Upon waking up, Robert makes Alisa believe that Stepan is the real thief and Robert is being framed, since Stepan was responsible for both the death of Sam's informant and identifying Robert as the thief. Robert kills Kiril with a meat hook but is incapacitated by Stepan before he can escape. Alisa, now clearly shaken, tells Stepan that Robert accused him of taking the money. Enraged by Kiril's death, Stepan drags Alisa out of the freezer and locks Robert inside once again. After he puts on Kiril's clothes, he continues to search for but fails to find any way out of the meat locker. When Stepan and Alisa return, Robert convinces them to let him contact Detective Dorian because, as Sam's partner, he will know where the money is. Stepan impatiently ends the call and throws a bucket of water on Robert before leaving.

With hypothermia setting in, Robert again tries to disconnect the fan wires in ventilation shaft but is unable due to his state. At that time, a well-dressed and bound Russian man is thrown into the room with Robert. The man, introducing himself as Danil, offers to help Robert escape in exchange for a portion of the money. Robert instructs Danil to cut the electrical wires in the shaft, but when the mobsters enter the room, Danil is electrocuted to death. Alisa reveals that Danil was merely a plant to get the truth from Robert and was in fact Vadim, Oleg's son.

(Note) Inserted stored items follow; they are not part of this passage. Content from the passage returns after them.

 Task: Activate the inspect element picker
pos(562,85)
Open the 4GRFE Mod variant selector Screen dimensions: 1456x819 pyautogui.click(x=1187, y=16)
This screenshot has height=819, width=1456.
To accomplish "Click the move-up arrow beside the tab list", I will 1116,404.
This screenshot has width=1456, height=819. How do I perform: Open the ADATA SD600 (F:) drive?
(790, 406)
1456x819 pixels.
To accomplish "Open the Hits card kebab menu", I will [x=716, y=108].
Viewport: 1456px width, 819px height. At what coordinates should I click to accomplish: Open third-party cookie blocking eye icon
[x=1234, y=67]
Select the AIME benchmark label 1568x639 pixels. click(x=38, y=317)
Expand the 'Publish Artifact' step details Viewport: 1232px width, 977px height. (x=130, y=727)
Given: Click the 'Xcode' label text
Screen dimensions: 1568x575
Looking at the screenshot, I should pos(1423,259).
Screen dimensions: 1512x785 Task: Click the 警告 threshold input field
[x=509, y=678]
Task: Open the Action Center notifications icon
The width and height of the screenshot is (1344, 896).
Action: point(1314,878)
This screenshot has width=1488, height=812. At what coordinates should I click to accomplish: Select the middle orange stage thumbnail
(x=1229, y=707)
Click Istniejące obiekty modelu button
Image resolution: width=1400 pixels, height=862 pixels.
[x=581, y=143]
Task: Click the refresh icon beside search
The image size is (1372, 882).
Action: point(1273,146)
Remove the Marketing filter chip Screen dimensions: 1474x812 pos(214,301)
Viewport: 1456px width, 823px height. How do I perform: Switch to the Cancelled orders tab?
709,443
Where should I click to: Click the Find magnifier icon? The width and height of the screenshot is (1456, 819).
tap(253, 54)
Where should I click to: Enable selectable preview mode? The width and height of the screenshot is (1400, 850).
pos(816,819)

When Oleg arrives, he finds Robert and identifies him as the assassin who previously failed to kill him. Once Robert drops his claimed innocence and acknowledges the truth, he and Oleg fight as Alisa and Stepan look on. Due to his weakened state, Oleg gains the upper hand but is killed by Alisa before he can finish off Robert. Alisa is in fact Robert's girlfriend and had been working on the inside for him. A wounded Stepan escapes and locks the two inside. Robert uses the severed electrical wires to cause the metal meat rack to give off enough heat to warm their hands. At this time, Detective Dorian arrives and demands to know where the money is after instructing the two to bind their hands to the rack. Alisa confesses that the money has been inside the meat locker the entire time, hidden inside the boxes of cuts. While Dorian is distracted with this, Alisa and Robert escape by burning through the zip ties binding their wrists together on the heated rack.

Robert and Alisa use a semi-truck to hook up to the freezer with the money and Dorian inside. After traveling to a port, they load the container onto a cargo ship. Alisa gives Robert a "birthday present" from Oleg, a box of cuts holding a large amount of money. They drive off planning a warm vacation but not before knocking an injured Stepan into the bay.

==Cast==
- Dylan McDermott as Robert Saunders
- Yuliya Snigir as Alisa
- Peter Facinelli as Detective Sam Gurov
- Andrey Ivchenko as Kirill
- Pascal Petardi as Vadim
- David McNally as Detective Al Dorian
- Markus Parilo as Oleg
- Milan Malisic as Stepan

==Reception==
On Rotten Tomatoes the film has an approval rating of 33% based on reviews from 6 critics.
On Metacritic it has a score of 40% based on reviews from 4 critics, indicating "mixed or average" reviews.

===Home media===
The film was released on Blu-ray, DVD, and as a combo pack on January 21, 2014.